Martin wants desperately to be a writer. He adopts the writer’s stance: lurking in corners, brooding over a book of verse, stealing across the parking lot to smoke a cigarette. In creative writing class, he turned in a play, not a one-act like I requested, but three acts complete with scenes and stage directions. A love story filled with temptation and doubt, a conversation with the devil, and an implied suicidal ending.
Sarah is heading into her sophomore year in college, but it was during our sophomore English class that I knew she was destined to see her words published. In a personal narrative writing assignment, she explored the anger and loss she felt by her mother’s death just three years earlier. Her figurative language so beautifully intertwined with her raw emotions. Somewhere on page three, she dropped the f-bomb.
Sam sits at the back of the first block tenth grade English class, 32 seats and all are filled. I watch his shock of red hair bob some mornings as he snaps his eyes open, fighting to say awake. For our study of myths, he handed in an 11-page hero’s cycle about an Irish dock worker forced to choose between his own identity search and the desire to avenge his father’s death, only to realize too late that he’s made the wrong decision so decides to take his life.
I see stories about the gore and violence of war each fall. I’ve participated in senior project panels where the topic was female genital mutilation. Stories about death and sex and drinking and drugs, filled with curse words and innuendos are piled in my turn-in bin each year. All this comes despite the fact that each year I engage in a very frank conversation with my students on how high school writers must walk the line between the authentic and the appropriate, between the profound and the profane, between free speech and censorship, hope and fear.

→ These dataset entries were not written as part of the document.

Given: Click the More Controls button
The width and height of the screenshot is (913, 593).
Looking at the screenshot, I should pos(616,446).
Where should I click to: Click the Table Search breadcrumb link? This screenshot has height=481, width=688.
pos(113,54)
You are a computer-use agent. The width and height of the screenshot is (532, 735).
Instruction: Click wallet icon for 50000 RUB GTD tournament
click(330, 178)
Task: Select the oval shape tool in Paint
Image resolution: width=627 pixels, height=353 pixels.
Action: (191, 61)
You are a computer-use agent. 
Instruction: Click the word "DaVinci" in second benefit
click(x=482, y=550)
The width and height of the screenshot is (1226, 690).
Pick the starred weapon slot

In some respects, educating teenagers is perhaps the most difficult age group to teach. In middle school, parents and teachers need to shield adolescents from some of life’s most grotesque realities. As college students, no content matter is taboo. High school is a time of balance for teachers, students, and parents alike. It is a time when students are initiated into the world of adulthood, truths revealed and fantasies shattered. Students are initiated into the realities of our modern world in the hopes that they will learn from the mistakes of the generations before them. So of course as they encounter these realities, they should and will want to write about them. But how much is too much?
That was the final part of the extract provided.